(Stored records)

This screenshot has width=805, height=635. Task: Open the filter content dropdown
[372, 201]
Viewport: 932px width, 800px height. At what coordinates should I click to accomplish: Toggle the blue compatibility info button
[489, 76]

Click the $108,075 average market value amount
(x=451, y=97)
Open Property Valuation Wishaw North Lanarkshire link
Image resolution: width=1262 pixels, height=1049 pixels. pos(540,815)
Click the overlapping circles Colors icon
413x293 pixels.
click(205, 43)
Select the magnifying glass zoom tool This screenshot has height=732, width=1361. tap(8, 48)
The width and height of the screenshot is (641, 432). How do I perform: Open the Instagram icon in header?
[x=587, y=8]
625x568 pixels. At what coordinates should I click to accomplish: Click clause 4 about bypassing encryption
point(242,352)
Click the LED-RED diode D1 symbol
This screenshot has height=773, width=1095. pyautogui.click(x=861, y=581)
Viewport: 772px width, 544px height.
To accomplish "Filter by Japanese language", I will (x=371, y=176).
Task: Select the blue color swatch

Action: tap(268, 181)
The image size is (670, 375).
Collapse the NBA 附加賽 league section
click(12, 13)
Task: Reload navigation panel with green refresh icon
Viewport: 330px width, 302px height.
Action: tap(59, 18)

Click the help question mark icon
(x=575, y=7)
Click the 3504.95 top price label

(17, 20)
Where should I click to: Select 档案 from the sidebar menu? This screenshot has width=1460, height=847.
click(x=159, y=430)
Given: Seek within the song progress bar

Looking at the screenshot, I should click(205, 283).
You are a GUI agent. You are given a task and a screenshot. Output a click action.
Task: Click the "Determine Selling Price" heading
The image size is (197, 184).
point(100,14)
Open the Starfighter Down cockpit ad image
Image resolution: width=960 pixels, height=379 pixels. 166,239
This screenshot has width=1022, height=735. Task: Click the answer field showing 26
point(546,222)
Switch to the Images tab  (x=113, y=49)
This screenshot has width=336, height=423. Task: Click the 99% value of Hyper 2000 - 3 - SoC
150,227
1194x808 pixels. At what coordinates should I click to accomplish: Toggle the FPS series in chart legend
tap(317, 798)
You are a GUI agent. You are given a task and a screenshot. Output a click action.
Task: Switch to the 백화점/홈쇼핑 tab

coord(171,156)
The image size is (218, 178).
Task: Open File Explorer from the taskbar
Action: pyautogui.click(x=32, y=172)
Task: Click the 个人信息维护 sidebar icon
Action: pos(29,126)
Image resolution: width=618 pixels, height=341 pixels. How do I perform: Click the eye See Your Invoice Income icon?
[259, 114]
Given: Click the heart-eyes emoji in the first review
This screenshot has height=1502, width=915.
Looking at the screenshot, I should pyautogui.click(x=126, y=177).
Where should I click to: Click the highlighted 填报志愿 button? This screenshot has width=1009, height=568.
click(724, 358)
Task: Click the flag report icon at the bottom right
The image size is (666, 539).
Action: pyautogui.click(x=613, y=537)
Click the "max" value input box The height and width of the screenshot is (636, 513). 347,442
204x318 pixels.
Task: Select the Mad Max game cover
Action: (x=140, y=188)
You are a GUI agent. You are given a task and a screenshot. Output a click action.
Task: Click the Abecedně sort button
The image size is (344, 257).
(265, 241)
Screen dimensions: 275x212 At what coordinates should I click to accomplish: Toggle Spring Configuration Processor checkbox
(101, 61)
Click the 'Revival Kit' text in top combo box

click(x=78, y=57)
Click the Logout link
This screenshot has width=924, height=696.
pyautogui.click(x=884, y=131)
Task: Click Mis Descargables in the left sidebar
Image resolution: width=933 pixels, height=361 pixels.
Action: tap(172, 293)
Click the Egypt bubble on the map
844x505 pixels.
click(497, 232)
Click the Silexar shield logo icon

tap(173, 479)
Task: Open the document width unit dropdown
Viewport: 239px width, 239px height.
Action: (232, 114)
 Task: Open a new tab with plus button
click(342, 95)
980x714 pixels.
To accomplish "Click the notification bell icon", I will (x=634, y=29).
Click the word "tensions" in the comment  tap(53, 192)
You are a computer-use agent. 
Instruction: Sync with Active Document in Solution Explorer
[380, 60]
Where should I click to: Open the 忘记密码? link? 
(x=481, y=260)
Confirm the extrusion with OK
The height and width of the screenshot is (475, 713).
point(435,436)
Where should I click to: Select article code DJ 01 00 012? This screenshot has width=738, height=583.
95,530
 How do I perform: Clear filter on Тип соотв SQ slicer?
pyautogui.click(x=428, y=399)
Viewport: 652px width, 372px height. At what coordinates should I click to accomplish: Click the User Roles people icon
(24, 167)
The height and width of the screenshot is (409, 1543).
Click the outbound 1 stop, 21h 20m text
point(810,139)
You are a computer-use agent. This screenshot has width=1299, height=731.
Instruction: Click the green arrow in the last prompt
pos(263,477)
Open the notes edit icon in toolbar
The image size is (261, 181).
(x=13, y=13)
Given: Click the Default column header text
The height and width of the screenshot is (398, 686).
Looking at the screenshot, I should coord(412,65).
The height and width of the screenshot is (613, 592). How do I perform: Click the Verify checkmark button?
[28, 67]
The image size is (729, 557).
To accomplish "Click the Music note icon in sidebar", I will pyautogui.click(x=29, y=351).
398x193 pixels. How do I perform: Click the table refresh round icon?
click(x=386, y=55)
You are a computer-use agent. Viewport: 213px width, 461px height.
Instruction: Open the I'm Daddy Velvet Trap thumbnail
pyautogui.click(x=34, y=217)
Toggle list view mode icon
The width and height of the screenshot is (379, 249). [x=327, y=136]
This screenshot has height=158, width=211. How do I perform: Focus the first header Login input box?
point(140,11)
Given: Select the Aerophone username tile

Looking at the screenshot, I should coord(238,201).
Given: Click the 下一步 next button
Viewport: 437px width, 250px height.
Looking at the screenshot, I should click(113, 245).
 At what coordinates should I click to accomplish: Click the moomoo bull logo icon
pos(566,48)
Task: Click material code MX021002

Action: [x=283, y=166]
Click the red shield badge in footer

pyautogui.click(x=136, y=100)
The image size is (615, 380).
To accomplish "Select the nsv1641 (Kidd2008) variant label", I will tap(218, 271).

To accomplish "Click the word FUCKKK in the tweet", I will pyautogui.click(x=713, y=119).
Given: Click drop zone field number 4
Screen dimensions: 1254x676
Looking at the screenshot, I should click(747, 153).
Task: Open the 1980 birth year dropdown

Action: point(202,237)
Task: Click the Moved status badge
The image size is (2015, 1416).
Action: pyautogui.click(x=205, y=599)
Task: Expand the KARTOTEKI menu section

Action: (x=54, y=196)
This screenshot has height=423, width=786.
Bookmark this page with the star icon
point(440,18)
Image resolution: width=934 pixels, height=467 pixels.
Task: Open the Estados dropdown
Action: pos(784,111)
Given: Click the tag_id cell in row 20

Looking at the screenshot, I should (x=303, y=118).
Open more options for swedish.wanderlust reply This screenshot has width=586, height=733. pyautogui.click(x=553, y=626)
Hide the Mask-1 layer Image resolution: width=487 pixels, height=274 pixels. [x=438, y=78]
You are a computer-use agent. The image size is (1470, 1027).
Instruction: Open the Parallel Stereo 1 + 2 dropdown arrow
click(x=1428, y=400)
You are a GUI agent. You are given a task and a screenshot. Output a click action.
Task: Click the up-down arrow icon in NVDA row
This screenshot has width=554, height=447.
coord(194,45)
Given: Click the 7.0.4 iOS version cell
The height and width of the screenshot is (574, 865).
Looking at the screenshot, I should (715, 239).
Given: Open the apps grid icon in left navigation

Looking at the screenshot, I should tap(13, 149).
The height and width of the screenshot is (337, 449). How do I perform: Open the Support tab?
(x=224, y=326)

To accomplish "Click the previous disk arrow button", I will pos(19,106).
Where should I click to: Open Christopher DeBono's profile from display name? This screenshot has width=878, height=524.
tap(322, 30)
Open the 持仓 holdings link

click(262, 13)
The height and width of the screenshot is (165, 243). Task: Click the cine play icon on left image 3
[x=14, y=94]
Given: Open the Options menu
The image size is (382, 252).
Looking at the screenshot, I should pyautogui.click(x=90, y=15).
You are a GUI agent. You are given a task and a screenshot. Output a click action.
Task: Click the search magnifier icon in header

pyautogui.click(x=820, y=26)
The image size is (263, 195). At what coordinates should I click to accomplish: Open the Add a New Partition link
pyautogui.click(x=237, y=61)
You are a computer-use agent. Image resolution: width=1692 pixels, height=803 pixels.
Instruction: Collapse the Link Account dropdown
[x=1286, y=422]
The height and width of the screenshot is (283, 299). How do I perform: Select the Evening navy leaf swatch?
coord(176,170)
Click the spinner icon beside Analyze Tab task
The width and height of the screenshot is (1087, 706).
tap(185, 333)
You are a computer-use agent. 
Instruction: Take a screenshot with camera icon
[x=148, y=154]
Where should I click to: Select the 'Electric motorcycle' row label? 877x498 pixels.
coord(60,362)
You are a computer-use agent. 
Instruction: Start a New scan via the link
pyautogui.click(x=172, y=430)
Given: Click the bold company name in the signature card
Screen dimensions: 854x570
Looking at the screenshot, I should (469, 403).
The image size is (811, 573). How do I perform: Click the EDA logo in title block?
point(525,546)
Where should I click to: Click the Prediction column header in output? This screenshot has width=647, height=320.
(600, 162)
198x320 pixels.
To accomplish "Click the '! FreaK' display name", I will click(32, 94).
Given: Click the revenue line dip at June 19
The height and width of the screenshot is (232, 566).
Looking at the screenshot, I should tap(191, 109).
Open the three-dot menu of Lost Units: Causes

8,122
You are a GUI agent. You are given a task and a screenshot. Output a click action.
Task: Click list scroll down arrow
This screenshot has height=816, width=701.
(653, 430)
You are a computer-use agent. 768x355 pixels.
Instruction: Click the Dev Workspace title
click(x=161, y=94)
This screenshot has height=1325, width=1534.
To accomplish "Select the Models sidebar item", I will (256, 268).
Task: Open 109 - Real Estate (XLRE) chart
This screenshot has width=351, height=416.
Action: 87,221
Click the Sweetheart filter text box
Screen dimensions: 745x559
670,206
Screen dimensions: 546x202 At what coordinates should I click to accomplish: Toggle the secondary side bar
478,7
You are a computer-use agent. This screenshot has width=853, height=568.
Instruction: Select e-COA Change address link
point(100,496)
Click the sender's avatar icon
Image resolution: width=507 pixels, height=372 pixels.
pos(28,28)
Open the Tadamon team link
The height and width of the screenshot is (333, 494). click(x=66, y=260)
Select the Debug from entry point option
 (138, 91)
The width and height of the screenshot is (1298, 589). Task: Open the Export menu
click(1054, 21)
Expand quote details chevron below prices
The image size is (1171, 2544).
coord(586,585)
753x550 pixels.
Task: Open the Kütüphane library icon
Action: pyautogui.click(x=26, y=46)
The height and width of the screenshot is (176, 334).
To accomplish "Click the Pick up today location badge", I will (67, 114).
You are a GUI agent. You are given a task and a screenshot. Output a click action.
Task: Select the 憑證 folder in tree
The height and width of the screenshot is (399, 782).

# TO DO:
When you reach the line containing "Given: Click the Default column header text" in the data above, start copying exactly, and stop after the line containing "Given: Click drop zone field number 4".

# RESPONSE TO THIS TASK:
Given: Click the Default column header text
The height and width of the screenshot is (398, 686).
Looking at the screenshot, I should coord(412,65).
The height and width of the screenshot is (613, 592). How do I perform: Click the Verify checkmark button?
[28, 67]
The image size is (729, 557).
To accomplish "Click the Music note icon in sidebar", I will pyautogui.click(x=29, y=351).
398x193 pixels. How do I perform: Click the table refresh round icon?
click(x=386, y=55)
You are a computer-use agent. Viewport: 213px width, 461px height.
Instruction: Open the I'm Daddy Velvet Trap thumbnail
pyautogui.click(x=34, y=217)
Toggle list view mode icon
The width and height of the screenshot is (379, 249). [x=327, y=136]
This screenshot has height=158, width=211. How do I perform: Focus the first header Login input box?
point(140,11)
Given: Select the Aerophone username tile

Looking at the screenshot, I should coord(238,201).
Given: Click the 下一步 next button
Viewport: 437px width, 250px height.
Looking at the screenshot, I should click(113, 245).
 At what coordinates should I click to accomplish: Click the moomoo bull logo icon
pos(566,48)
Task: Click material code MX021002

Action: [x=283, y=166]
Click the red shield badge in footer

pyautogui.click(x=136, y=100)
The image size is (615, 380).
To accomplish "Select the nsv1641 (Kidd2008) variant label", I will tap(218, 271).

To accomplish "Click the word FUCKKK in the tweet", I will pyautogui.click(x=713, y=119).
Given: Click drop zone field number 4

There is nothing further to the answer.